* _Problem requirements_
Across the entries below, how many lines have the word "language" in them? Respond with only the number.

------ Provided material ------

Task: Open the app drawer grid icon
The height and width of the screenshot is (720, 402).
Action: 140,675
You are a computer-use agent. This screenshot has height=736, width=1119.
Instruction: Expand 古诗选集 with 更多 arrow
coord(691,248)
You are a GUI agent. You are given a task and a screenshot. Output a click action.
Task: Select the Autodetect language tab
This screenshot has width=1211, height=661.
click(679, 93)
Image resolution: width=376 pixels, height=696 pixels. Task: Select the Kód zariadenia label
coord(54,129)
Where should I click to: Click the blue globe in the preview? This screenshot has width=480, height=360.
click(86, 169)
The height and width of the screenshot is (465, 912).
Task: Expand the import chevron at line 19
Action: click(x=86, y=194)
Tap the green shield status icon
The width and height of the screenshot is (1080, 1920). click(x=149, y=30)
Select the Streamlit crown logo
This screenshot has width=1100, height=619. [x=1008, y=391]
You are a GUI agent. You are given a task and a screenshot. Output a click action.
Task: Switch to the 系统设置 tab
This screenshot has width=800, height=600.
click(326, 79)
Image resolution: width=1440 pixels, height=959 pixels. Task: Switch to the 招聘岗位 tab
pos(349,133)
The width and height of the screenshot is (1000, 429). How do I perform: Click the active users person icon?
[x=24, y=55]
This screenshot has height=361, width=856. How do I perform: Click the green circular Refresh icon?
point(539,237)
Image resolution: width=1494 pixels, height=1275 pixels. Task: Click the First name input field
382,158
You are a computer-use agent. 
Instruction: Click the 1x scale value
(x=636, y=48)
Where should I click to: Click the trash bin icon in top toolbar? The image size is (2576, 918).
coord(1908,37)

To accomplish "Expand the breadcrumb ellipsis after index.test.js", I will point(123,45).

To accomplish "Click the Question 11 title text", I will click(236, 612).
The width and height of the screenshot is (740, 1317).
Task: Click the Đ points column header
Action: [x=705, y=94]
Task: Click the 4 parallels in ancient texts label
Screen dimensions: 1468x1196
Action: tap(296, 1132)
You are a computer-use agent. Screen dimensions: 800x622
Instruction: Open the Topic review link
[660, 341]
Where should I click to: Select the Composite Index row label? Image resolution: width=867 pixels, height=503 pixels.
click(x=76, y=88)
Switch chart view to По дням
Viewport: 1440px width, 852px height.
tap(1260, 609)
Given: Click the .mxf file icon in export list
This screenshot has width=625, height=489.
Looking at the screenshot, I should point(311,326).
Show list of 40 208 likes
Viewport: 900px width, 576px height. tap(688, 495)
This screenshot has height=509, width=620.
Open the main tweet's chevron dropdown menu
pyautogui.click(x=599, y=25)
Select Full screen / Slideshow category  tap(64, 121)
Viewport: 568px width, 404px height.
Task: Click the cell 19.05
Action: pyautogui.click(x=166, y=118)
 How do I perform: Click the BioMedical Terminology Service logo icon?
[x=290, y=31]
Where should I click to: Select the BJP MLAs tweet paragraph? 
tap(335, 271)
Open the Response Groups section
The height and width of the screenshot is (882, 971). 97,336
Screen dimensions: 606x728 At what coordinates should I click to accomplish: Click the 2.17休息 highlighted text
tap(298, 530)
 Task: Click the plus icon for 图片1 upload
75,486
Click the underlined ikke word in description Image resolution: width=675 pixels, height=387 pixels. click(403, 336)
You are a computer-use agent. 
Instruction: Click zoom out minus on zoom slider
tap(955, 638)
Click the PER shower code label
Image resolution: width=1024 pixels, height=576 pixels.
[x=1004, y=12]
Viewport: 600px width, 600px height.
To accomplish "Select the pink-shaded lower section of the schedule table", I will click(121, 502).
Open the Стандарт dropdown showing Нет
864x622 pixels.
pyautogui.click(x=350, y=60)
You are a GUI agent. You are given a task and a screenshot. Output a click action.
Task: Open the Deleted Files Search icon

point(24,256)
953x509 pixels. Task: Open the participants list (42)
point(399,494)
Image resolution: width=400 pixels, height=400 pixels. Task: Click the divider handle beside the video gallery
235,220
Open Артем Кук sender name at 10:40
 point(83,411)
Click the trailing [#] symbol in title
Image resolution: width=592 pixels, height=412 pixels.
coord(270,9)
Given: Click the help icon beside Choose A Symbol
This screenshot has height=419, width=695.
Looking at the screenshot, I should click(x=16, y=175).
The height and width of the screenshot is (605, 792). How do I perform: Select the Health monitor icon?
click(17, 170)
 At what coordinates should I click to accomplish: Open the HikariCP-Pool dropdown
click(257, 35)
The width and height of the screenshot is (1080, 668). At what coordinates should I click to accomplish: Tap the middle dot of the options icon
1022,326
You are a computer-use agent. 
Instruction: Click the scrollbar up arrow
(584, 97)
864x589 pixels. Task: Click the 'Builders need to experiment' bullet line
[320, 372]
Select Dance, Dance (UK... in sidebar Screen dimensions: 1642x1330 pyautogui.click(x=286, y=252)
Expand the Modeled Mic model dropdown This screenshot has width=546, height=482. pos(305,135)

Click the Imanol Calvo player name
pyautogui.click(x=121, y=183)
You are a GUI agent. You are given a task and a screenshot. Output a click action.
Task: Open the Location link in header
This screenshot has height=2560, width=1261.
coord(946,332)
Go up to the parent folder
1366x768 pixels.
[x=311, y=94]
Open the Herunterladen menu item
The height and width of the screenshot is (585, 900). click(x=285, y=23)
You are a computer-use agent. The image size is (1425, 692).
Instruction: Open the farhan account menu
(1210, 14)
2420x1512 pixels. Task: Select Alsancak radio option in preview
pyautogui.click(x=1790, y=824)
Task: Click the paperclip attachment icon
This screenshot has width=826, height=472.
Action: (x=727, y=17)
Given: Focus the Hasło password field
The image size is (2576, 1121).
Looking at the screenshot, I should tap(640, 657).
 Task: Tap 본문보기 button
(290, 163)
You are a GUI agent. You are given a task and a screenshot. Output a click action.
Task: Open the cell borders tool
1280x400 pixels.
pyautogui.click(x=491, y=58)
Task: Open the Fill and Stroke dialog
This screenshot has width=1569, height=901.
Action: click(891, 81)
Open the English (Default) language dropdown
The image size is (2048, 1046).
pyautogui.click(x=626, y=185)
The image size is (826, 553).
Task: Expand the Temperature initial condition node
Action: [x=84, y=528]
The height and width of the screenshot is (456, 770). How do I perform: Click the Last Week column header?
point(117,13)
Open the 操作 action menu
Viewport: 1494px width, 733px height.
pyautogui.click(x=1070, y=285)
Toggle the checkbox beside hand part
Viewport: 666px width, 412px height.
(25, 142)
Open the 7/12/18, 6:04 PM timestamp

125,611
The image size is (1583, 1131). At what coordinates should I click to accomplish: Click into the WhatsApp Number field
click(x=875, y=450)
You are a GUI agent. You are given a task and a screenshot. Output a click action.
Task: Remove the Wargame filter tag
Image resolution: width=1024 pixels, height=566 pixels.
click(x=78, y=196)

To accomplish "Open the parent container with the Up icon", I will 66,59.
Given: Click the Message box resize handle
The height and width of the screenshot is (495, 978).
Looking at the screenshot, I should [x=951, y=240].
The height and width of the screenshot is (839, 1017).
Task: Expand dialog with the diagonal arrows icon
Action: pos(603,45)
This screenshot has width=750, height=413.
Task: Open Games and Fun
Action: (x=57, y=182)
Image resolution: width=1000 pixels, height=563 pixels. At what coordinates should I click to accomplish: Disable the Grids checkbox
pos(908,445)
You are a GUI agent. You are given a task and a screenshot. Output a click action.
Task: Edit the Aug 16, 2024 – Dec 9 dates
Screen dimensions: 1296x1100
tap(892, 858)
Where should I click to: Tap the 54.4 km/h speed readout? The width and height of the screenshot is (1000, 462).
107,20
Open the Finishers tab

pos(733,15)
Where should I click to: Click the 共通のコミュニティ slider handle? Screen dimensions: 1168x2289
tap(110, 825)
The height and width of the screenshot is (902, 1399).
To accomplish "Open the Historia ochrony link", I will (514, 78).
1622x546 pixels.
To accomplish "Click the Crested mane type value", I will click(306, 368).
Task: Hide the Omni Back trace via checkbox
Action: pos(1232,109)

------

* _Expected answer_
2